Cloying criminals are apparently now extorting money from people across the spectrum in Los Rios, from the smallest landlady with a room to let, to the biggest wholesale providers and everyone in between. But the protection money being demanded is not for the cartels, I’ll wager. I’m sure they have more than enough on their hands keeping their own businesses going. It strikes me that some unctuous opportunists have jumped on the bandwagon, selling fear of the cartels and finding it all too easy to get a lucrative foothold into racketeering, creating new markets for their slavering selves as they go, and causing a palpable dread amid the population of Los Rios. Of course, as well as the tales about “la vacuna,” there is a swell of rumors about what may happen or what has happened to those who have been either unable or who have refused to pay it and these are shocking in the extreme, with stories of gunfire and death and blazing homes now rife.

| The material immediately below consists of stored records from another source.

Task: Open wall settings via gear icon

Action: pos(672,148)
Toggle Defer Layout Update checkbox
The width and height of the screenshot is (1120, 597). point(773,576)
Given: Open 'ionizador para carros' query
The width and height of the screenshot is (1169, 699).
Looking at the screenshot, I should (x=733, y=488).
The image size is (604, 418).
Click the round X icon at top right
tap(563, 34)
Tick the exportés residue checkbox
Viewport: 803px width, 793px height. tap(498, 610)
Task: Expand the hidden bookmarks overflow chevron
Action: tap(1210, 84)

I sincerely hope it is mostly just rumor dear friends, or at the very least highly over-exaggerated. My wife and I are a little older and unwilling to rewrite our future at this late stage. That said, as an outsider I understand that I would certainly be a legitimate target for such extortionists I’m pretty sure, and that would cause my dear wife more worry than she should ever have. I guess maybe she and I have some talking to do when I get home after Christmas.

FYI readers, Ecuador has three large dams, two of which, the Mazar and the Paute, are northeast of Cuenca on the Paute River, while the other is in Napo province, on the Coca. It would be hard indeed for any of them to ever impact you or me should they one day collapse as all are well distant from us, or indeed any major urban centres.